Although Americans are deeper in debt than ever, they are paying off bigger portions of their monthly credit-card bills.

For card issuers, which profit by collecting interest on unpaid balances, that's bad news. In the past, when interest rates crept up, as they are doing now, fewer cardholders could afford to pay down balances.

To make matters worse for card issuers, federal bank regulators issued new guidelines in 2003 meant to ensure that cardholders pay off more each month than just the fees and interest charges that have accumulated. To comply with the rules, many banks have raised minimum-payment requirements, bumping up the payment rate further.

Card issuers are trying to replace...revenue by increasing late-payment fees and raising interest rates for customers unable to pay their bills in full.
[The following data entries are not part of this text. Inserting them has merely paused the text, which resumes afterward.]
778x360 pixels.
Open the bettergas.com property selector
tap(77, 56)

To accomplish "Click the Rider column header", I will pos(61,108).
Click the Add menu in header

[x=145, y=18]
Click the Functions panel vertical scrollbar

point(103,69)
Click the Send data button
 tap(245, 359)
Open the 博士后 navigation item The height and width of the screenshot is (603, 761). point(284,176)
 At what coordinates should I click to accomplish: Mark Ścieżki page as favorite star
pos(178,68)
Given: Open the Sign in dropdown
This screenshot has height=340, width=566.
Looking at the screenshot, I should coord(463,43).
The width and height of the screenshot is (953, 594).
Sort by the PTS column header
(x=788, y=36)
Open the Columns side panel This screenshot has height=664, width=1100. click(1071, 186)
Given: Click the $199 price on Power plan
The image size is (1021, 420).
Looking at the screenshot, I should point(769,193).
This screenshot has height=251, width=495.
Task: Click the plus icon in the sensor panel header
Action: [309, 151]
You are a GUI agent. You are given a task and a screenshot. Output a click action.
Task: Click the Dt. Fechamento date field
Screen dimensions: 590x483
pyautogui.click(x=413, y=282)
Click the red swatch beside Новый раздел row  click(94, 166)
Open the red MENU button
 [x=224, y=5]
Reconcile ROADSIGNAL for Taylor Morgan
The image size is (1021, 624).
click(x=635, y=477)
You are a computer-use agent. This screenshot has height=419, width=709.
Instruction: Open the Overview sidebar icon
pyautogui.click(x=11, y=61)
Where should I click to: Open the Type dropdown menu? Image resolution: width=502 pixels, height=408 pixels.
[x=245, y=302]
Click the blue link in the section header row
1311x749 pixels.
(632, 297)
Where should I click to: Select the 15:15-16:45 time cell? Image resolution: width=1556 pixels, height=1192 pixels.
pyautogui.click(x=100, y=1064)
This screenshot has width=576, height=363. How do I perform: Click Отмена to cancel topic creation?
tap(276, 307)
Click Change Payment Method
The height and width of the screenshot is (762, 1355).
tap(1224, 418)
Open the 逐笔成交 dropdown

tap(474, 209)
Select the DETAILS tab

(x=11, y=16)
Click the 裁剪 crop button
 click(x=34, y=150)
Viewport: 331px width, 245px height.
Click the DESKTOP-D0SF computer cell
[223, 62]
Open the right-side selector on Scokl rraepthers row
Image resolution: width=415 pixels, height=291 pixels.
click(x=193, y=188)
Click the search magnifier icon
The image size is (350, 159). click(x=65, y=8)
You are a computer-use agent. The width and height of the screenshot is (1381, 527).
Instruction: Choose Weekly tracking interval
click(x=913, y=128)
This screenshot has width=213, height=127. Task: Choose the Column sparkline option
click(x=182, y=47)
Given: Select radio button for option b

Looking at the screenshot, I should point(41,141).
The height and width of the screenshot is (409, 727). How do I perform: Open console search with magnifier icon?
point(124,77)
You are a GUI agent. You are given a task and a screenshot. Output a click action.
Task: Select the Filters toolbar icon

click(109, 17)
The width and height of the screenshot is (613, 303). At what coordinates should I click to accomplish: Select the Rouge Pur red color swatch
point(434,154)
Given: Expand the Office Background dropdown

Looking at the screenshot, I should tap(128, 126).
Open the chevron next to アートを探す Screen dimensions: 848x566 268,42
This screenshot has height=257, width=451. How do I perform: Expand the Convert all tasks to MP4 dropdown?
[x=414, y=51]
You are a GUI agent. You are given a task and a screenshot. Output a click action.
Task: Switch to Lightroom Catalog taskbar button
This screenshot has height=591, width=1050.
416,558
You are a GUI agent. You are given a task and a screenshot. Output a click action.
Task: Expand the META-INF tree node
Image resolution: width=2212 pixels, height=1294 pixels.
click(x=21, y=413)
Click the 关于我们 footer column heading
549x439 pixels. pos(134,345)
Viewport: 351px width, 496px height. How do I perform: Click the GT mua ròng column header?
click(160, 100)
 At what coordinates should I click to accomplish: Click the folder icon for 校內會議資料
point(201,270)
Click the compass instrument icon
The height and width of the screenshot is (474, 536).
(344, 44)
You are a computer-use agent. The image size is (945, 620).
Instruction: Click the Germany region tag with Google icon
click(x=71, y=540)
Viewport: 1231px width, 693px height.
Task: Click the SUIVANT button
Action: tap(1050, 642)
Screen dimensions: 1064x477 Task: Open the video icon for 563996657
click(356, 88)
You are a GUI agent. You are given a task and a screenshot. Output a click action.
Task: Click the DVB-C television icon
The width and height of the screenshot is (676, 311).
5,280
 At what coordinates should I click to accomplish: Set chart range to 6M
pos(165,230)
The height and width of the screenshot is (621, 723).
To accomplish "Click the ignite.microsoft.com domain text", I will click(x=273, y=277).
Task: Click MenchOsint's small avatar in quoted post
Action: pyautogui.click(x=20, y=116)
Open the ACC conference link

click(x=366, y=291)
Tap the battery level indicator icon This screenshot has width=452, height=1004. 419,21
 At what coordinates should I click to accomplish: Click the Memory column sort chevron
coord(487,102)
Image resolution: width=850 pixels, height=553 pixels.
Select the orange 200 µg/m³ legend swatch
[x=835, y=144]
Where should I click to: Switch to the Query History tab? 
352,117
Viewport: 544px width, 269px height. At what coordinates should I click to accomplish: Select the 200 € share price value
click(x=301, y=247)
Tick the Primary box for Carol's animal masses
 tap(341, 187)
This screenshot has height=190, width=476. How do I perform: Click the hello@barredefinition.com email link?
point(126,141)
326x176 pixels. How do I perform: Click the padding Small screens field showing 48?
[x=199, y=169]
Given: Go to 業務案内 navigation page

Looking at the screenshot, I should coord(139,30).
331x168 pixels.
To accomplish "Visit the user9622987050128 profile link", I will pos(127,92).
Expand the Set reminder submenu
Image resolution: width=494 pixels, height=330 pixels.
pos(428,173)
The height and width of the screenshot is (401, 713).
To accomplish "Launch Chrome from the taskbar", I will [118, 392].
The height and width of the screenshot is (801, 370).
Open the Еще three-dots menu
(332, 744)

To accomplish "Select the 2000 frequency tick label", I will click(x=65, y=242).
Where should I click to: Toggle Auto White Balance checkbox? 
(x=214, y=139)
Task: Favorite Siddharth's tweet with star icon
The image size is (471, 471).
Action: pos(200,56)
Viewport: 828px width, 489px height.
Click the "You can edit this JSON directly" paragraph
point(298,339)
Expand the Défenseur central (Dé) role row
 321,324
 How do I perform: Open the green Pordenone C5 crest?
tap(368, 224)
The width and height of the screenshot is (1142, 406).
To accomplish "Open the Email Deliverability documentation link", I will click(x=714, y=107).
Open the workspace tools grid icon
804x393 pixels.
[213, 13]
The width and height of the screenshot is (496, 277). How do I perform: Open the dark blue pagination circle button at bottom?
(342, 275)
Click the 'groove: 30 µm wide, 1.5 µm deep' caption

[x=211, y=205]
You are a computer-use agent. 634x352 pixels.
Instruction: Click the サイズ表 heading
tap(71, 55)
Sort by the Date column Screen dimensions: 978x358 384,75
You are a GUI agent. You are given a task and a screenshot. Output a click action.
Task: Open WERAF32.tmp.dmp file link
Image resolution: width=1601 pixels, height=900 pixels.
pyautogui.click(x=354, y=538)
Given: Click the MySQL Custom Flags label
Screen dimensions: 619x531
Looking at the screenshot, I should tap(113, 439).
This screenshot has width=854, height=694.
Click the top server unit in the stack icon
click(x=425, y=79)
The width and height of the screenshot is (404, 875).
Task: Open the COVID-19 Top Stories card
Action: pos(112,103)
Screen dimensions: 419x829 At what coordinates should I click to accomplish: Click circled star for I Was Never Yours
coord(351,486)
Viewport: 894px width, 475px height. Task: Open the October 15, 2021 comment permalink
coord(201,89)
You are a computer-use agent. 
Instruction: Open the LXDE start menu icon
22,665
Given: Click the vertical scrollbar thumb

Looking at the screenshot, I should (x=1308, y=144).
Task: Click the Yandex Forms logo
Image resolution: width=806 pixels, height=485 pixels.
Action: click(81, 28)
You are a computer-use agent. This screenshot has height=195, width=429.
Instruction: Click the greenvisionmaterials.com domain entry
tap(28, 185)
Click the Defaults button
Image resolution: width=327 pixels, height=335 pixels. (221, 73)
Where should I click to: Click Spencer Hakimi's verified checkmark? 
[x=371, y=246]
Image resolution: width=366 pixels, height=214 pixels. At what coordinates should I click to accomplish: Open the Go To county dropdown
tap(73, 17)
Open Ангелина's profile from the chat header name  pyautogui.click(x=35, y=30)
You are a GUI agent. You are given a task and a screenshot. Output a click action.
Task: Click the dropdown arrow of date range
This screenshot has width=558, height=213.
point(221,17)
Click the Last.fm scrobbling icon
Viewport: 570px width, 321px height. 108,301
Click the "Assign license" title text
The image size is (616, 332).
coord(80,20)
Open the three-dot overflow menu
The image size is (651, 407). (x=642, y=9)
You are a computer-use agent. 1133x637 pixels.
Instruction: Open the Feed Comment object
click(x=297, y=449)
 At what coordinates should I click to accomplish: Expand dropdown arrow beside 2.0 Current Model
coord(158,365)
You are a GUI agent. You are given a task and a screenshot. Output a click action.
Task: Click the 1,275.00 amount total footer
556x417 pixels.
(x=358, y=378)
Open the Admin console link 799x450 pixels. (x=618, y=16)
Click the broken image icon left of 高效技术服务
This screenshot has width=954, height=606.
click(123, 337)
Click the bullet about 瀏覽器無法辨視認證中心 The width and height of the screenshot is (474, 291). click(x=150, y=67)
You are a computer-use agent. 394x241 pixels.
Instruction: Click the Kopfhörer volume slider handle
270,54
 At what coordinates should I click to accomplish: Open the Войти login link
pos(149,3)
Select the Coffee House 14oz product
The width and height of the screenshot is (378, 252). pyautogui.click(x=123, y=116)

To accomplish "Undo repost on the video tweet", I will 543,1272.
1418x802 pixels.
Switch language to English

In an effort to build customer loyalty and increase spending, issuers have launched a slew of new cards and have introduced new checkout-counter technologies to encourage more card use. They have spent billions of dollars to grow through acquisitions, buying rival card issuers and specialized credit-card portfolios from retailers.

Credit-card companies make most of their money by charging interest to customers who don't pay off their balances each month. Such customers are known as "revolvers." Card issuers, who have raised interest rates in tandem with Federal Reserve increases, now charge an average interest rate of 17.9 percent on unpaid balances, according to the Nilson Report, which tracks the card industry.